La responsabilité du régime de Kiev dans l'escalade actuelle est en effet fixée par l'observation sur le terrain de la réalisation des accords de Minsk. A la réunion extraordinaire du Conseil de l'OSCE le 31 janvier dernier, le représentant permanent de la Fédération de Russie auprès de l'OSCE, Alexandre Loukachevitch, a révélé que "dans la nuit du 27 au 28 janvier, la caméra CMM (de l'OSCE, ndlr) de la mine Oktobrskaïa a enregistré qu'un échange de tirs intensifs avait été précédé d'un tir en provenance du nord-ouest en direction du sud-est (c'est-à-dire en provenance des positions des Forces armées ukrainiennes) (1). Dans la nuit du 28 au 29 janvier 15 tirs en provenance du nord-ouest en direction du sud-est, à nouveau à partir des positions des Forces armées ukrainiennes, enregistrés par caméras CMM, ont précédé un combat de plusieurs heures dans la zone industrielle d'Avdeevka (2). Le 30 janvier les structures de force ukrainiennes ont entrepris une nouvelle attaque massive et ont occupé une portion de terrain supplémentaire à proximité d'Avdeevka" (3). Après avoir également fait état de violations du cessez-le-feu imposé par Minsk 2 de la part de Kiev au sud la ligne de Front, sur le littoral de la mer d'Azov entre Marioupol contrôlé par Kiev et Novoazovsk contrôlé par la RPD, Loukachevitch a précisé que "les statistiques d'enregistrement des caméras CMM montrent que la majorité des occurrences des tirs de tanks ou de pièces d'artillerie - quand il a été possible aux observateurs d'enregistrer la direction des tirs - incombent aux structures de forces ukrainiennes (200 infractions (4) de la part des Forces armées ukrainiennes, 80 de la part de la milice du Donbass)" (3).
Porochenko se trouvait à ce moment-là Berlin, pour y plaider notamment une reconduction des sanctions contre la Russie alors que le commanditaire américain fait défaut depuis l'élection de Donald Trump, lequel n'a pas caché vouloir les lever et entreprendre des relations constructives avec la Russie après la très néocon période Clinton-Bush-Obama.

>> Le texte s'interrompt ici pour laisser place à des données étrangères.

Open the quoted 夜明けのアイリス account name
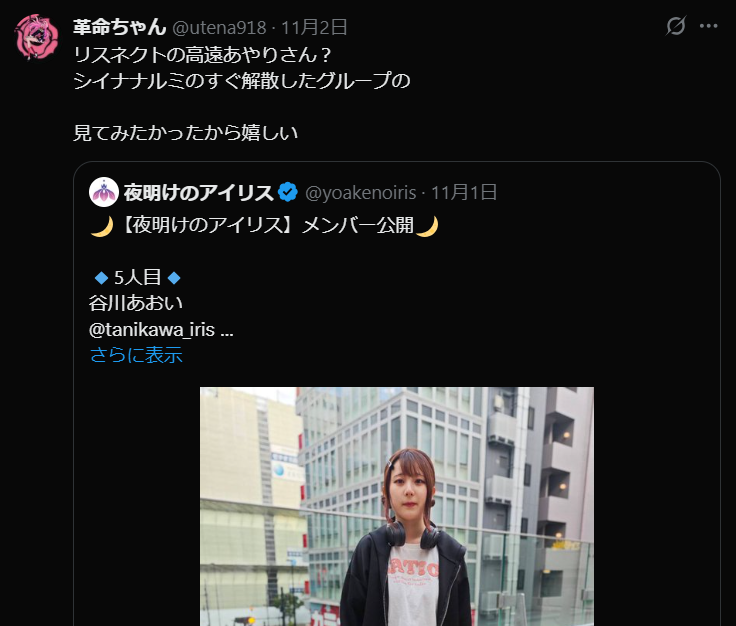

Dans une mise en scène pitoyable et perverse, comme le régime de Kiev nous y a habitués depuis trois ans, il décide alors soudain d'écourter sa visite pour rentrer coordonner les opérations d'évacuation d'Avdeevka, menacée de catastrophe humanitaire du fait de la destruction des services de distribution de gaz et d'électricité, que la propagande ukrainienne voudrait faire passer pour un "Alep 2". Le montage plutôt grossier est rapidement éventé, comme sur une vidéo montrant une habitante d'Avdeevka faussement éplorée entre un militaire qui a du mal à prendre un air compatissant et un personnage tournant le dos pour ostensiblement présenter à la caméra son sigle humanitaire Caritas, sur fond de tentes pour réfugiés qui ne se bousculent pas au portillon (5). La pleureuse d'occasion s'avère en fait une fonctionnaire de Marioupol en service commandé.

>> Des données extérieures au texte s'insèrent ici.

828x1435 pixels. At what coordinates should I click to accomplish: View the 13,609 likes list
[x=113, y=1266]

Le fait est que les combats, qui ont fait de nombreuses victimes notamment du côté des forces ukrainiennes engagées inconsidérément et du fait des tirs de barrage des détachements néo-nazis du Pravy sektor (6), se sont déroulés en milieu urbain et ont touchés les infrastructures civiles, notamment la station de filtrage de l'eau de Donetsk, privant d'eau toute une partie de la ville. Ce qui prouve le caractère irresponsable des stratèges de Kiev, et leur volonté de semer la terreur dans la population du Donbass, de mener une guerre contre elle pour la faire plier. Rappelons que le Donbass s'est insurgé après le coup d'Etat du 22 février 2014, mené par la petite minorité bandériste et galicienne de l'ouest de l'Ukraine, appuyée par l'Amérique néocon et une UE sous influence polonaise, qui a menacé les droits des russophones. Après avoir dans un premier temps réclamé une décentralisation et une fédéralisation, contre quoi les putschistes leur ont envoyé les tanks, l'aviation ainsi que les bataillons néo-nazis, la population du Donbass n'a pas eu d'autre solution que de prendre les armes et d'instaurer les Républiques populaires de Lougansk et Donetsk alors que la Crimée, République autonome et très majoritairement russophone, décidait par referendum son rattachement à la Fédération de Russie.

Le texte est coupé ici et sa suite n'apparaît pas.